[Physics] Is non-relativistic quantum field theory equivalent with quantum mechanics

condensed-matterquantum mechanicsquantum-field-theorysecond-quantization

Related post Can we "trivialize" the equivalence between canonical quantization of fields and second quantization of particles?

Some books of many-body physics, e.g. A.L.Fetter and J.D.Walecka in Quantum theory of many-particle systems, claimed that at non-relativistic level, quantum mechanics (QM) and quantum field theory (QFT) are equivalent. They proved the second quantized operators
$$T= \sum_{rs} \langle r | T | s \rangle a_r^{\dagger} a_s $$
$$ V= \frac{1}{2} \sum_{rstu} \langle r s | T | t u \rangle a_r^{\dagger} a_s^{\dagger} a_u a_t $$

could obtain the same matrix elements as the "first-quantized" ones. Here $T$ and $V$ stand for kinetic and interaction operators, respectively.

However, some book, H. Umezawa et al Thermo field dynamics and condensed states in chapter 2, claimed that even at non-relativistic level, QFT is not equivalent with QM. They used a series of derivations (too long to present here, I may add a few steps if necessary), showed that Bogoliubov transformation with infinity space volume yields unitary inequivalent representations. In QM, all representations are unitary equivalent. Therefore, QM and non-relativistic QFT are not equivalent. However, as they said in p32

This might suggests that, in reality, the unitary inequivalence mentioned above may not happen because every system has a finite size. However, this point of view seems to be too optimistic. To consider a stationary system of finite size, we should seriously consider the effects of the boundary. As will be shown in later chapters, this boundary is maintained by some collective modes in the system and behaves as a macroscopic object with a surface singularity, which itself has an infinite number of degrees of freedom.
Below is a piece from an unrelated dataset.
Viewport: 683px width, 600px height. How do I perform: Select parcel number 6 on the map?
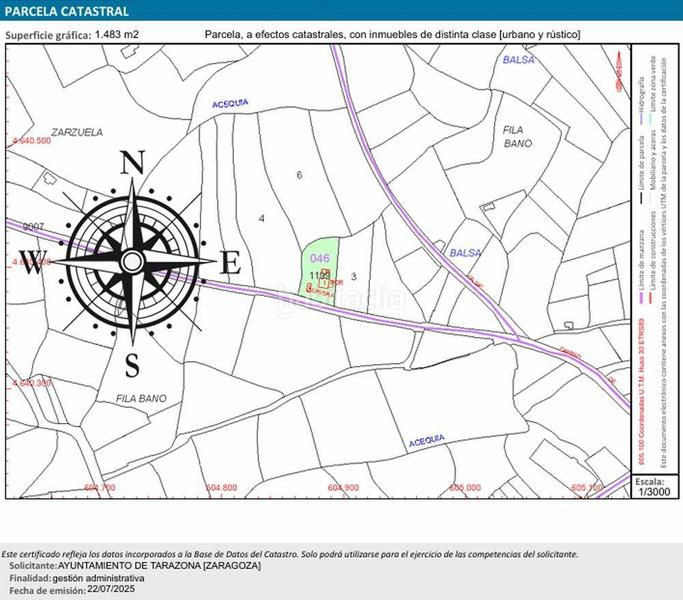(x=299, y=175)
Nevertheless, Surface is an idealized concept. In reality, the boundary between two phases is a microscopic gradually changing of distribution of nuclei and electrons. My question is about, is the argument of surface singularity from Umezawa et al a pure academic issue? The academic issue here means if I have sufficient computational power, I compute all electrons and nuclei by quantum mechanics, I could very well reproduce the experimental results up to relativistic corrections.

P.S. The terminology "second-quantization" may not be appropriate, since we quantize the system only once. Nevertheless I could live with it.

Best Answer

''They [...] showed that Bogoliubov transformation with infinity space volume yields unitary inequivalent representations.'' Yes, this is an important effect and the source for phenomena like phase transitions and superconductivity. The isotropic limit of infinite space volume is called the thermodynamic limit. It figures everywhere in the derivation of classical thermodynamics from classical or quantum statistical mechanics and erases all surface effects.
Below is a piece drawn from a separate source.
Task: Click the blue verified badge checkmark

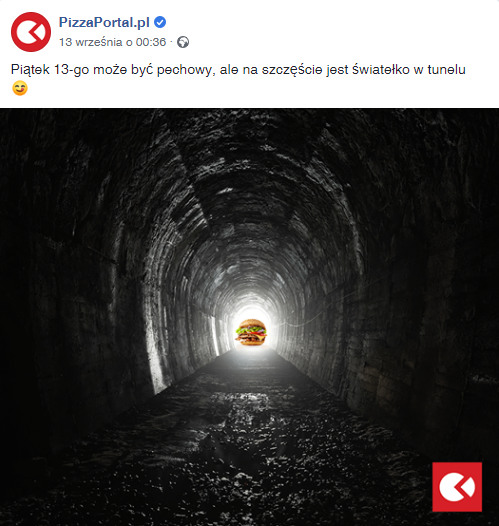Action: click(160, 22)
Without thermodynamic limit, there would be no phase transitions! Statistical mechanics of a system with finitely many particles always leads to an equation of state without discontinuities in the response functions. The latter (i.e., the phase transitions in the sense of thermodynamics) appear only in the thermodynamic limit. (Indeed, a system can be defined as being macroscopic if the thermodynamic limit is an appropriate idealization. Note that the Avogadro number $N$ is well approximated by infinity.)

The equivalence with ordinary quantum mechanics suggested by the derivation of second quantization only holds at a fixed number of particles. But quantum field theory is the formulation at an indefinite number of particles. This already requires (even without the thermodynamic limit and independent of surface effects) a Hilbert space with an infinite number of degrees of freedom, where the canonical commutation relations have infinitely many inequivalent unitary representations.